* [The problem]: Reply with one number: the count of lines in the data that hold the string "agent".
=== Begin Enclosure ===
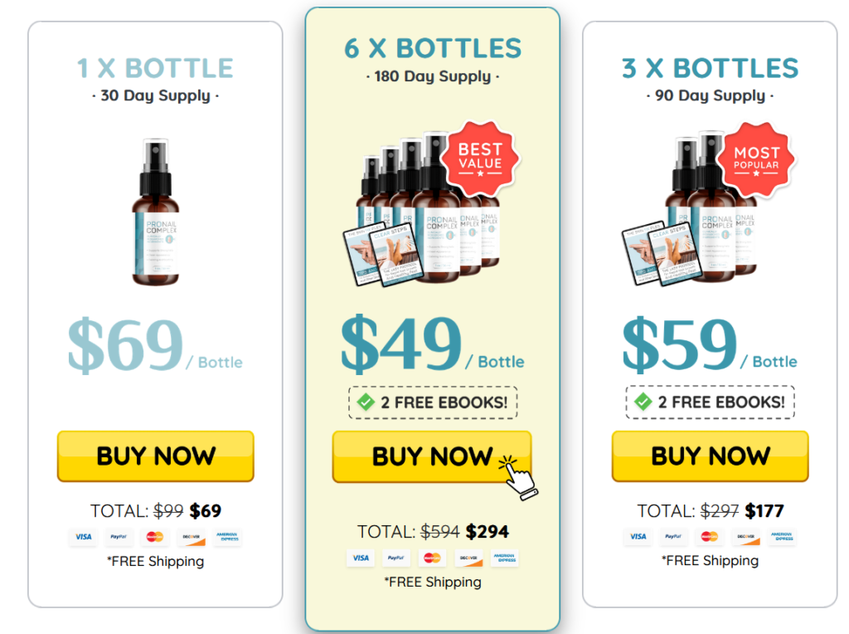The width and height of the screenshot is (849, 634).
Task: Click the 6 X BOTTLES heading
Action: click(433, 48)
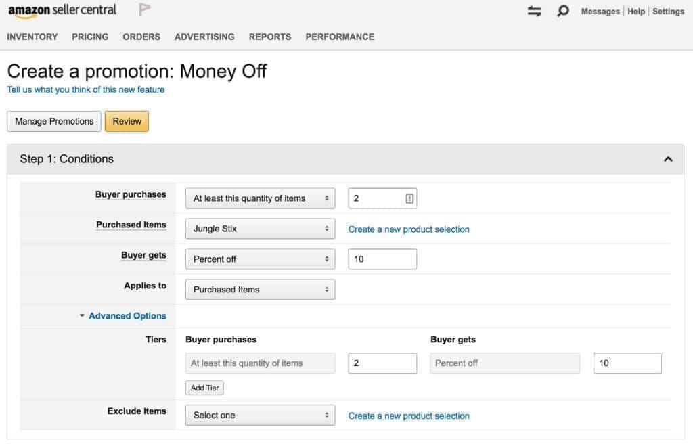
Task: Click the orange flag icon
Action: pyautogui.click(x=143, y=9)
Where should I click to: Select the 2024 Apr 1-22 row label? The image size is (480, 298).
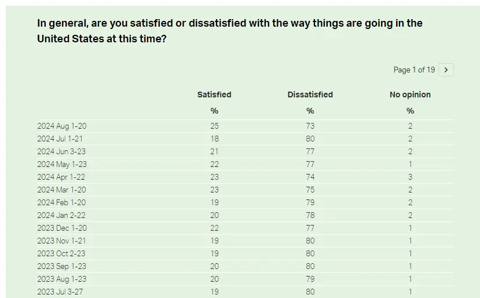(x=61, y=177)
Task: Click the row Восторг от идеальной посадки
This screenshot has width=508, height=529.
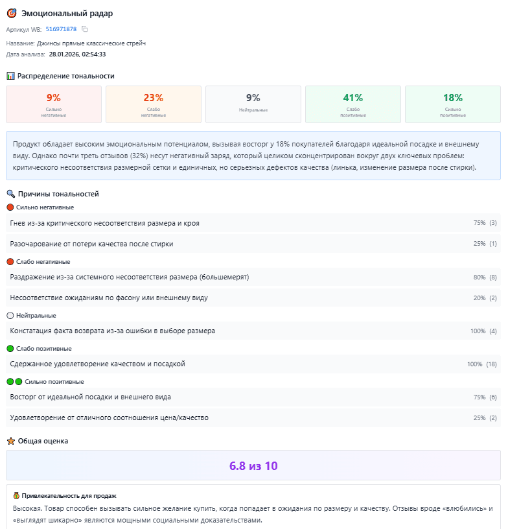Action: (253, 397)
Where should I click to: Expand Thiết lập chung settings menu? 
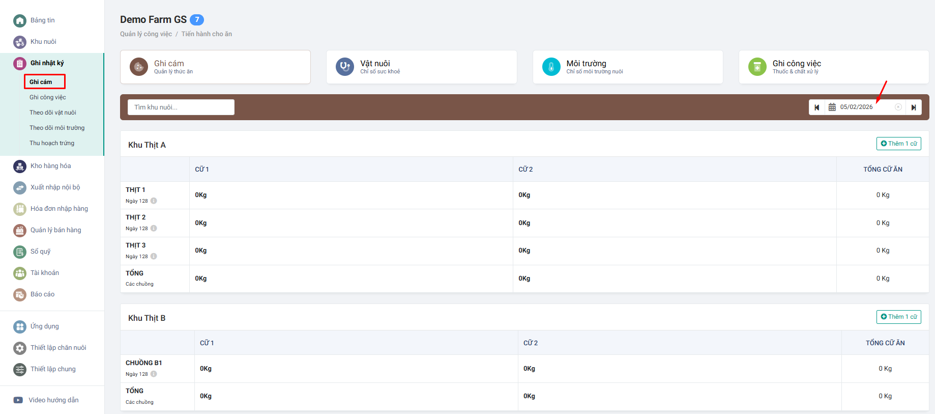point(53,369)
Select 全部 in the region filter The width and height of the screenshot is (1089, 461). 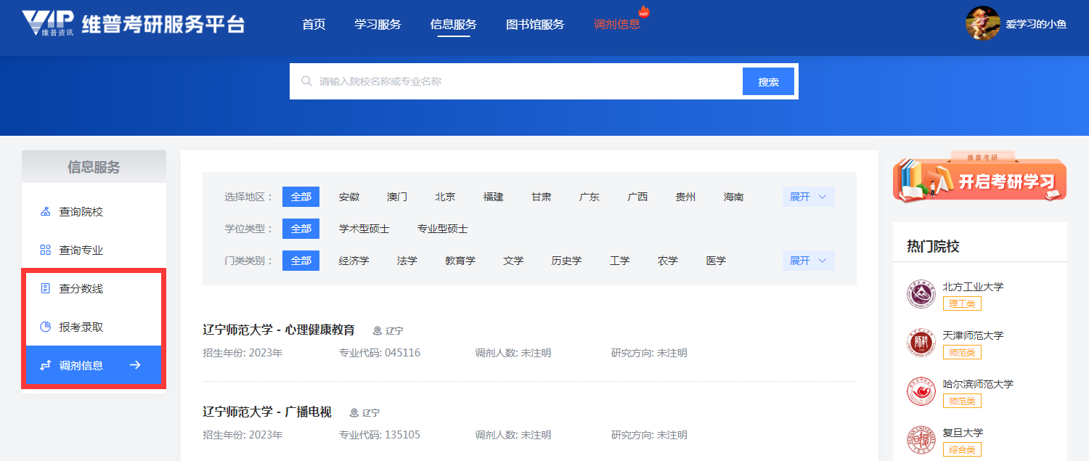[301, 197]
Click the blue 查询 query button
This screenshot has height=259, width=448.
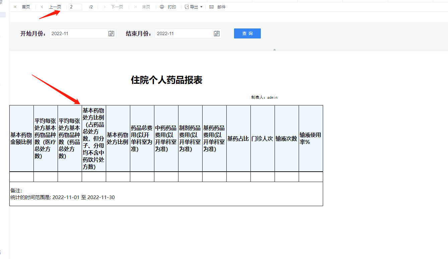[247, 33]
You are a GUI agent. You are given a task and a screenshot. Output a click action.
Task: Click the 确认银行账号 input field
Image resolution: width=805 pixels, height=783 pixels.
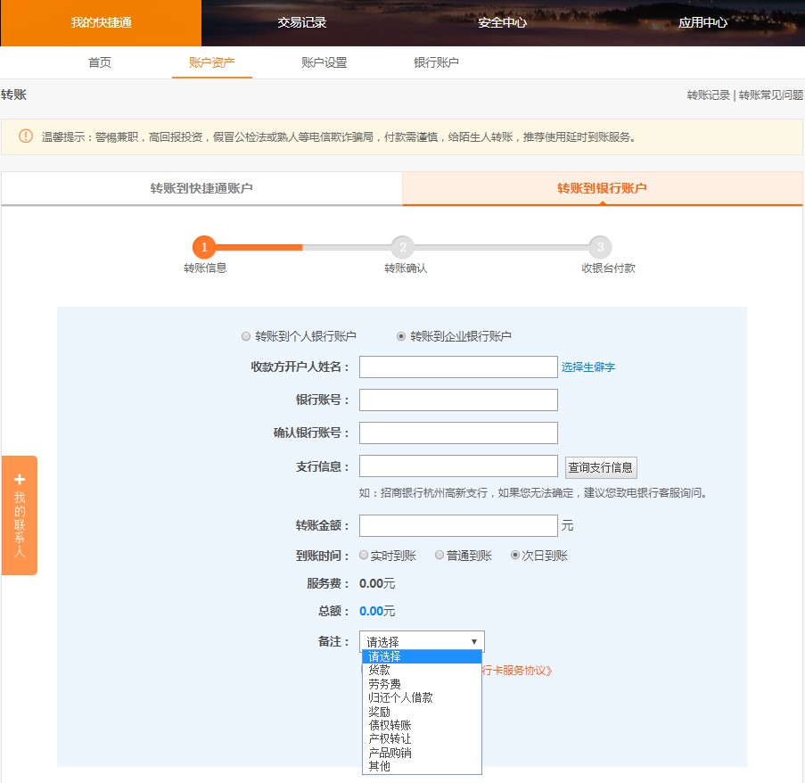(457, 433)
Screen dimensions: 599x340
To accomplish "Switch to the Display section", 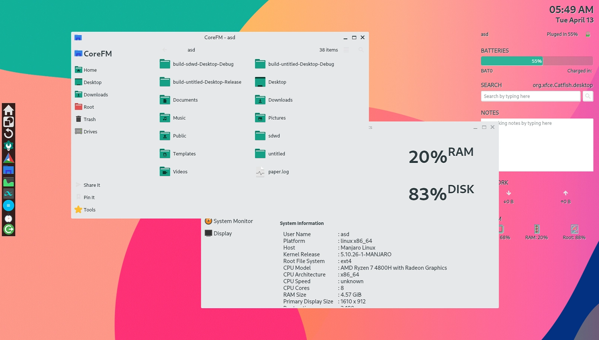I will coord(222,233).
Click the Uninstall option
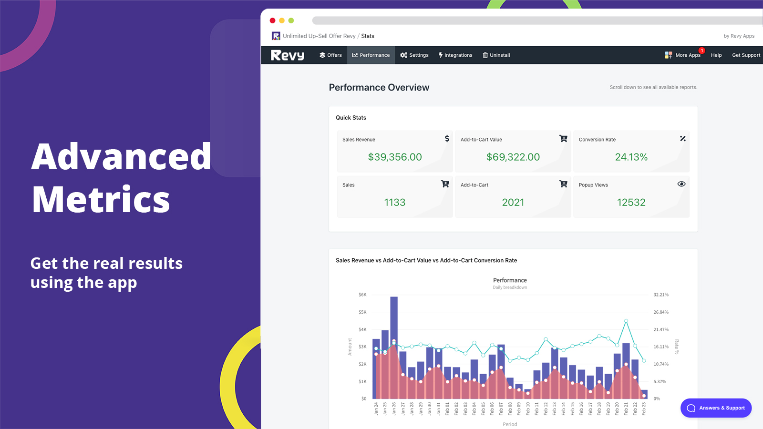763x429 pixels. coord(496,55)
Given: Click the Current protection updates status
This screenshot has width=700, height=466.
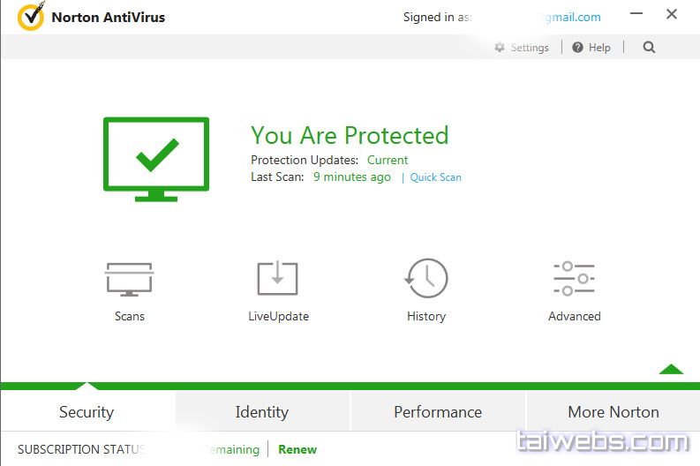Looking at the screenshot, I should 388,161.
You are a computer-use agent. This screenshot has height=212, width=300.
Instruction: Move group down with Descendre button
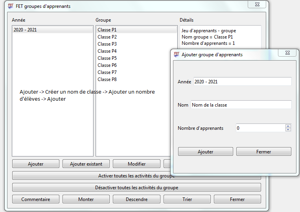point(136,199)
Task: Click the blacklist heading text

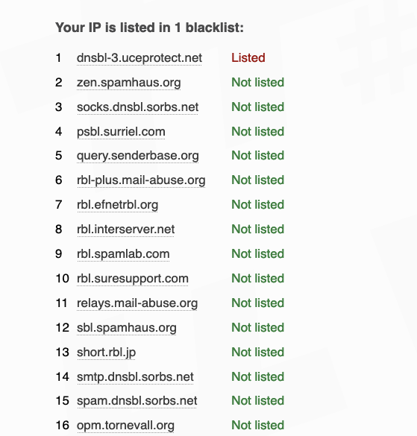Action: 149,28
=== End Enclosure ===
* [Your solution]: 2